For the images projected during the lectures, the PowerPoint presentations will also be provided and form an integral part of the exam.

History of Contemporary Art
Teaching programme

THREE-YEAR PROGRAMME – Term 1, Academic Year 2025/2026

From Romanticism to the Avant-Garde
The programme involves the study of a historical period spanning more than a century of profound changes, radical upheavals, dramatic conflicts, and social and political transformations, as well as technological and scientific innovations that have continually challenged humanity’s – and, consequently, the artist’s – view of the world.
It is precisely this historical background that is essential for fully understanding the transformations of artistic languages from Romanticism to the 1920s and 1930s, a period during which art consistently proved to be a sensitive barometer of the changes taking place.
The dialectical relationship between text and context, between visual document and historical and cultural background, will thus be addressed through the interpretation and analysis of the work, identifying those formal, linguistic and iconological elements which, as vehicles of the specific ideological content of an artist and an era, constitute a poetics.

About
Reading list

– One textbook of the student’s choice.

The PowerPoint presentations shown in lectures also form an integral part of the exam.
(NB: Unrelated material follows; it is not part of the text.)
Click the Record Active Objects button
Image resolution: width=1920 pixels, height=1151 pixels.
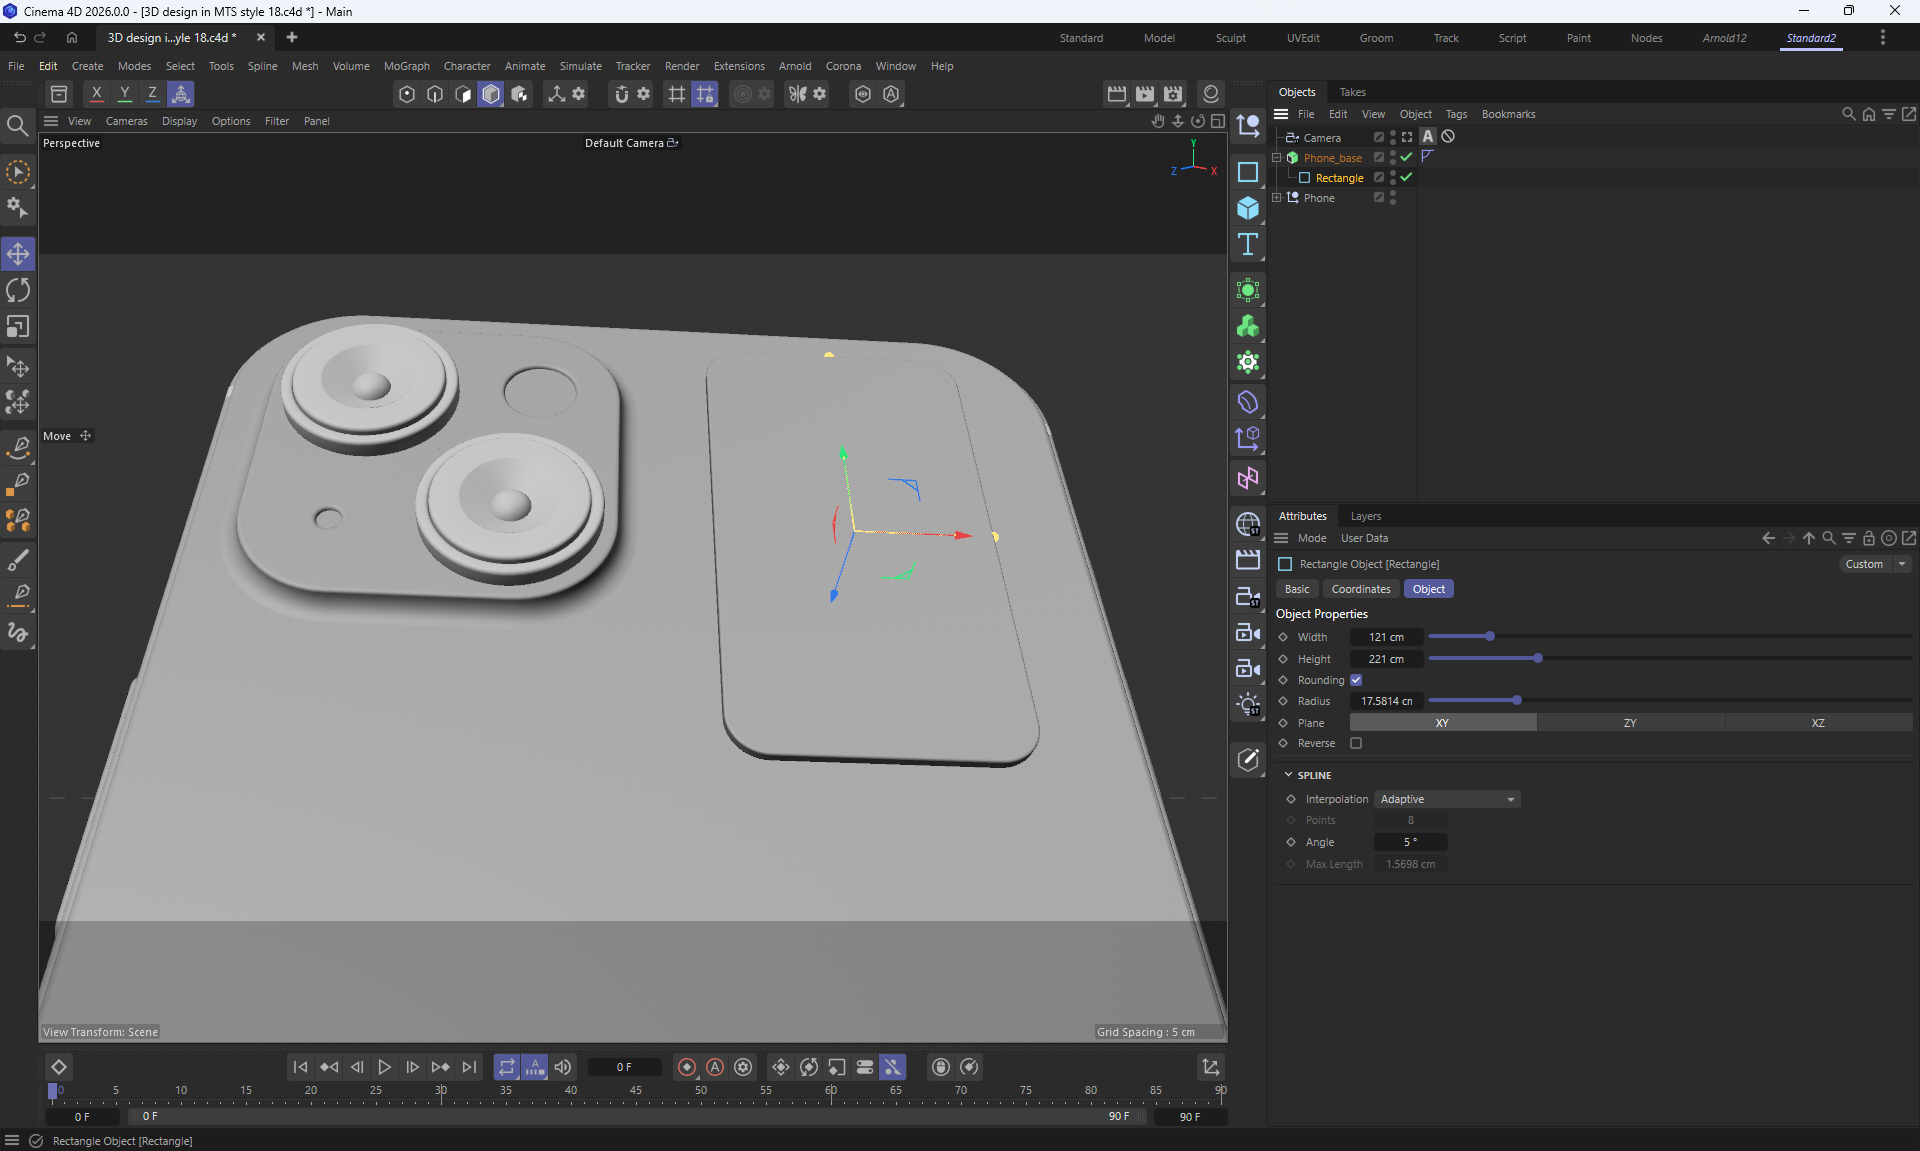(x=686, y=1067)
History of Contemporary Art
Teaching programme

TWO-YEAR programme – Term 1, 2025/2026 academic year

On landscape
Landscape painting, which began to take shape as an independent genre in the seventeenth century, albeit less prestigious than history painting or portraiture, underwent tremendous development over the course of the nineteenth century.
It was at this point in history, a period of profound transformation brought about by the Second Industrial Revolution, that painters began to closely observe nature, which still represented a world in stark contrast to the urban world, but which was on the verge of being affected by gradual anthropisation.
Landscape became the genre through which painting underwent substantial, if not radical, changes in its language, following a trajectory that led from the picturesque and the sublime of Romantic inspiration to an increasingly realistic depiction of the natural world.
The advent of photography would create new dynamics in this regard, while the concept of landscape expanded beyond its realistic representations to encompass a subjectivization that, throughout the 20th century and continuing to the present day, has enabled a broadening of its interpretative boundaries, impacting and continuing to impact fields such as design, architecture and cinema.

About
Reading list

– A textbook of the student’s choice covering the period in question, i.e., from Romanticism to the present day.
– Kenneth Clark, Landscape in Art, Abscondita, Milan 2022.
– A text to be agreed upon, on a topic of interest to the student, or alternatively, an in-depth written essay.

The projected images included in the PowerPoint presentation and the analyses carried out during lectures form an integral part of the exam syllabus.